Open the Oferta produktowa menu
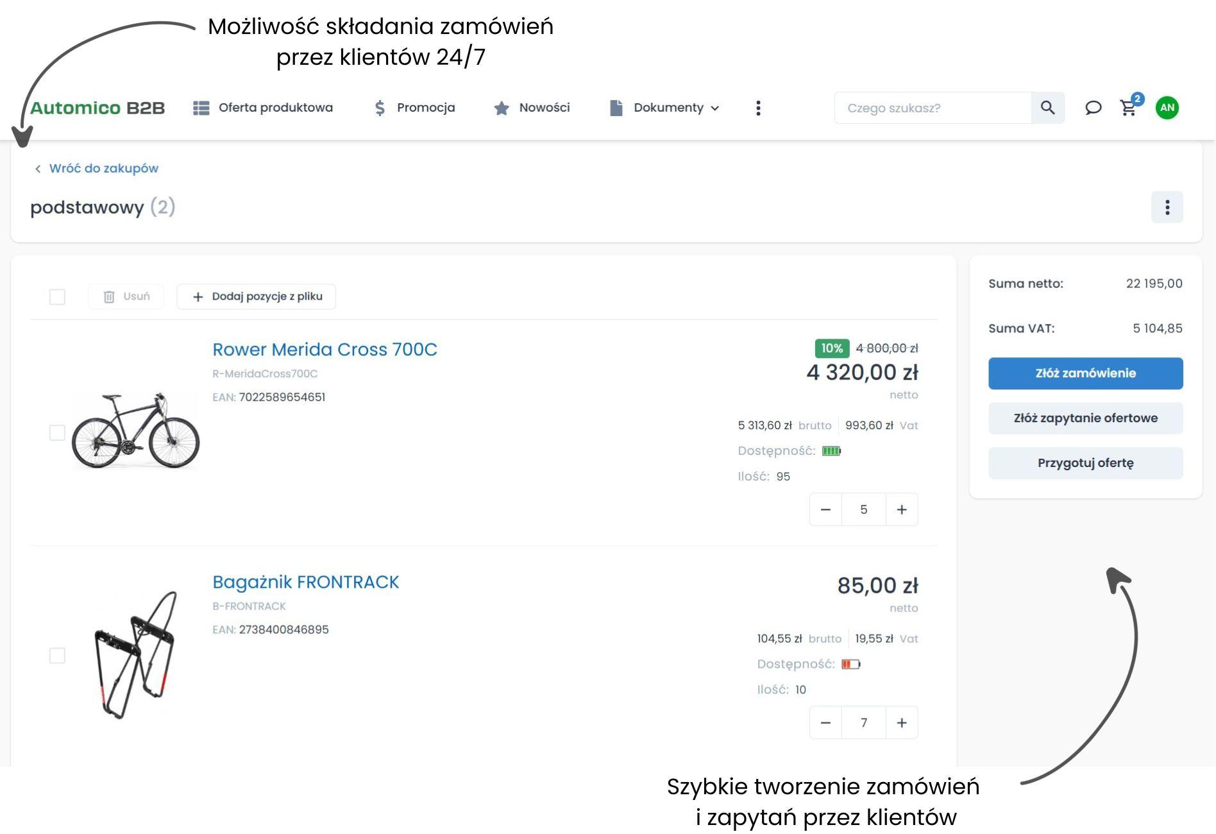Viewport: 1216px width, 834px height. [276, 108]
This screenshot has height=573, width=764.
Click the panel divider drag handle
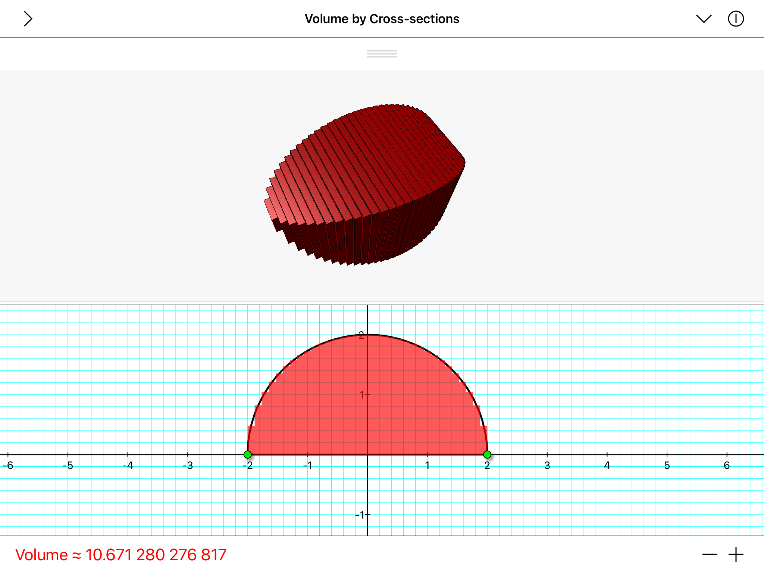(x=382, y=54)
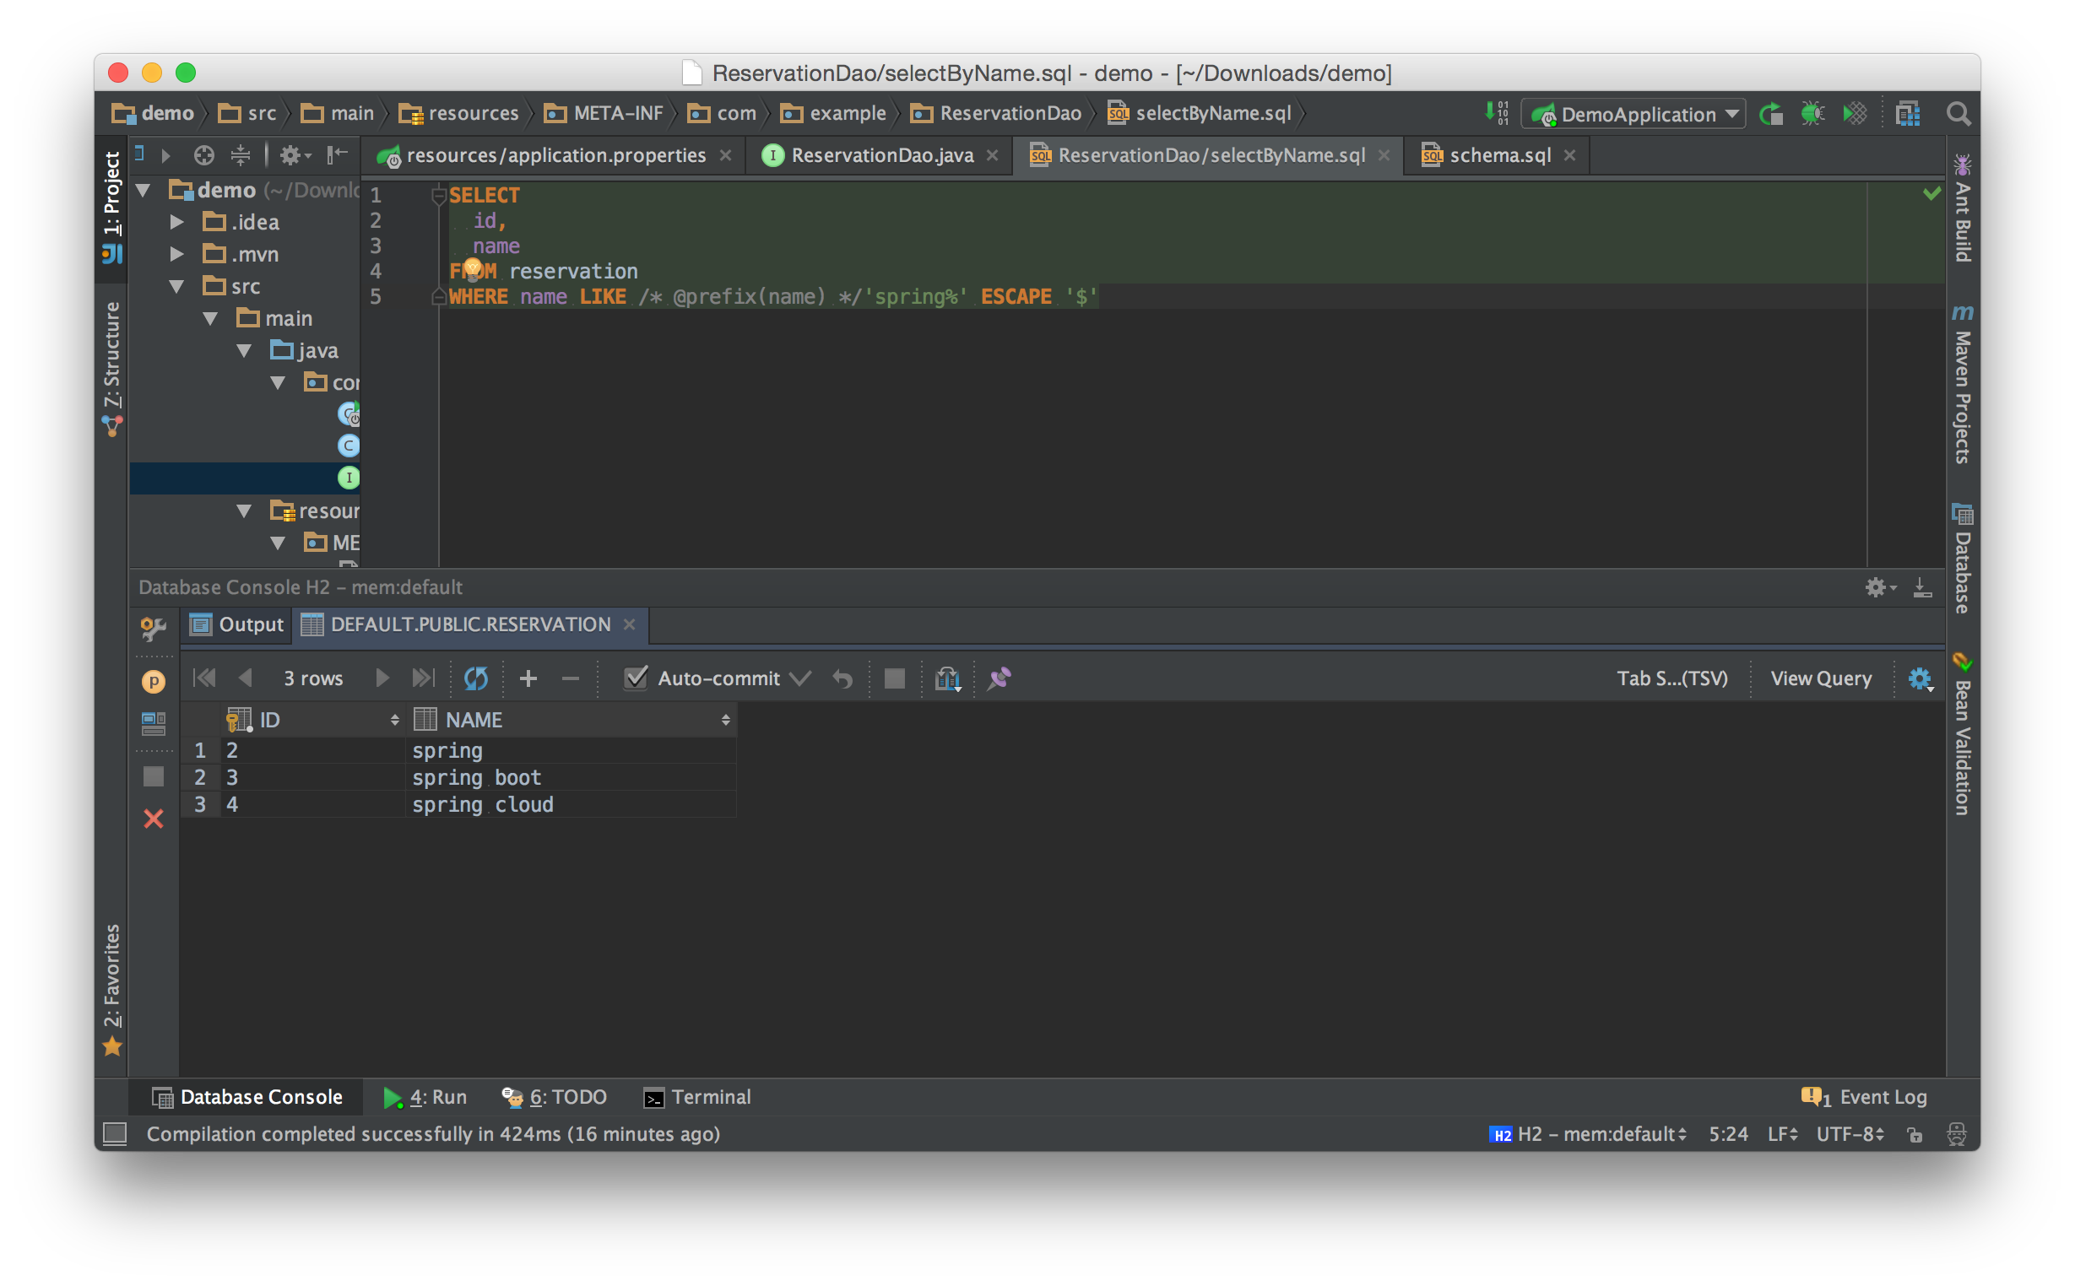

> _TASK OBJECTIVE_:
A verbatim transcription of the records, pictures excluded, is the required output.

> _TASK ANSWER_:
Open the Oferta produktowa menu
Viewport: 1216px width, 834px height. [276, 108]
This screenshot has height=573, width=764.
Click the panel divider drag handle
(x=382, y=54)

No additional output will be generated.